#### EXERCISE DESCRIPTION
Retype each record exactly, please. Skip none.

··· DATA PROVIDED

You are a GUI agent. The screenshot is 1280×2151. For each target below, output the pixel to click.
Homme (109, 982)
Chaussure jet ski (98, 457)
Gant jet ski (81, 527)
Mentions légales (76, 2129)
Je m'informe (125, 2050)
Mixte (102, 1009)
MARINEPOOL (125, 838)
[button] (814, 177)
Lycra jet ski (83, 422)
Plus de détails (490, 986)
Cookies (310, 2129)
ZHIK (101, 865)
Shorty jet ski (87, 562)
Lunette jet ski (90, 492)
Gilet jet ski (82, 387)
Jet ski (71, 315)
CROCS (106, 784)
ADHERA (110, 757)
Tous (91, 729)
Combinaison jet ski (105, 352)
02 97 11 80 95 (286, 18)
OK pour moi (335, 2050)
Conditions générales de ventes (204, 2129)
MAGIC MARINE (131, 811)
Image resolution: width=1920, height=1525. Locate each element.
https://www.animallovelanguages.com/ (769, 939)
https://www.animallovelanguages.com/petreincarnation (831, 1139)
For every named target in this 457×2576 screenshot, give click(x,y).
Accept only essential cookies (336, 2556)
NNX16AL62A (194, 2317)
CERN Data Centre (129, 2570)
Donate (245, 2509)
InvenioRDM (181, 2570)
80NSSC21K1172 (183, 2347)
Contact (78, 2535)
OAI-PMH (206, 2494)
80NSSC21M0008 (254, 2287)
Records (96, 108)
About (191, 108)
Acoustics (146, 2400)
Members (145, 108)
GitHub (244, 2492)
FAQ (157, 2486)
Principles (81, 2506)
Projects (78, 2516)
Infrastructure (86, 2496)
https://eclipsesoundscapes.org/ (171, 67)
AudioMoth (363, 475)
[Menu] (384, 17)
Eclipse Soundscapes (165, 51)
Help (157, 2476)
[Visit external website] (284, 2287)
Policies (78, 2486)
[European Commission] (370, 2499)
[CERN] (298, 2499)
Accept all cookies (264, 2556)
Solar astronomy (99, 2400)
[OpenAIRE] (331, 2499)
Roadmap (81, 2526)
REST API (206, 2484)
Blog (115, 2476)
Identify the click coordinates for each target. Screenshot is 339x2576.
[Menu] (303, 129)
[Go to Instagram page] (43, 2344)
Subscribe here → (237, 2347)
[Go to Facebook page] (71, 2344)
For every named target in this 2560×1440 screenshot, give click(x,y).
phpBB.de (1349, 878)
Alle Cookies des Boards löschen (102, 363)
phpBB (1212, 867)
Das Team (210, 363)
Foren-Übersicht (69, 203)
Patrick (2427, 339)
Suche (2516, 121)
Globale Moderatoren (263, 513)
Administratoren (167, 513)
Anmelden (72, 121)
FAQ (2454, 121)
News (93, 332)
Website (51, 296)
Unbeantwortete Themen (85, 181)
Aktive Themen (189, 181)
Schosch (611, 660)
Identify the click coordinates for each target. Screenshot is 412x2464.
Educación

······

#### YOUR RESPONSE
You are a GUI agent. The screenshot is 1280×2151. For each target below, output the pixel to click.
Homme (109, 982)
Chaussure jet ski (98, 457)
Gant jet ski (81, 527)
Mentions légales (76, 2129)
Je m'informe (125, 2050)
Mixte (102, 1009)
MARINEPOOL (125, 838)
[button] (814, 177)
Lycra jet ski (83, 422)
Plus de détails (490, 986)
Cookies (310, 2129)
ZHIK (101, 865)
Shorty jet ski (87, 562)
Lunette jet ski (90, 492)
Gilet jet ski (82, 387)
Jet ski (71, 315)
CROCS (106, 784)
ADHERA (110, 757)
Tous (91, 729)
Combinaison jet ski (105, 352)
02 97 11 80 95 (286, 18)
OK pour moi (335, 2050)
Conditions générales de ventes (204, 2129)
MAGIC MARINE (131, 811)
Image resolution: width=1920, height=1525. Locate each element.
https://www.animallovelanguages.com/ (769, 939)
https://www.animallovelanguages.com/petreincarnation (831, 1139)
For every named target in this 457×2576 screenshot, give click(x,y).
Accept only essential cookies (336, 2556)
NNX16AL62A (194, 2317)
CERN Data Centre (129, 2570)
Donate (245, 2509)
InvenioRDM (181, 2570)
80NSSC21K1172 (183, 2347)
Contact (78, 2535)
OAI-PMH (206, 2494)
80NSSC21M0008 (254, 2287)
Records (96, 108)
About (191, 108)
Acoustics (146, 2400)
Members (145, 108)
GitHub (244, 2492)
FAQ (157, 2486)
Principles (81, 2506)
Projects (78, 2516)
Infrastructure (86, 2496)
https://eclipsesoundscapes.org/ (171, 67)
AudioMoth (363, 475)
[Menu] (384, 17)
Eclipse Soundscapes (165, 51)
Help (157, 2476)
[Visit external website] (284, 2287)
Policies (78, 2486)
[European Commission] (370, 2499)
[CERN] (298, 2499)
Accept all cookies (264, 2556)
Solar astronomy (99, 2400)
[OpenAIRE] (331, 2499)
Roadmap (81, 2526)
REST API (206, 2484)
Blog (115, 2476)
Identify the click coordinates for each target. Screenshot is 339x2576.
[Menu] (303, 129)
[Go to Instagram page] (43, 2344)
Subscribe here → (237, 2347)
[Go to Facebook page] (71, 2344)
For every named target in this 2560×1440 screenshot, give click(x,y).
phpBB.de (1349, 878)
Alle Cookies des Boards löschen (102, 363)
phpBB (1212, 867)
Das Team (210, 363)
Foren-Übersicht (69, 203)
Patrick (2427, 339)
Suche (2516, 121)
Globale Moderatoren (263, 513)
Administratoren (167, 513)
Anmelden (72, 121)
FAQ (2454, 121)
News (93, 332)
Website (51, 296)
Unbeantwortete Themen (85, 181)
Aktive Themen (189, 181)
Schosch (611, 660)
Identify the click coordinates for each target. Screenshot is 412x2464.
Educación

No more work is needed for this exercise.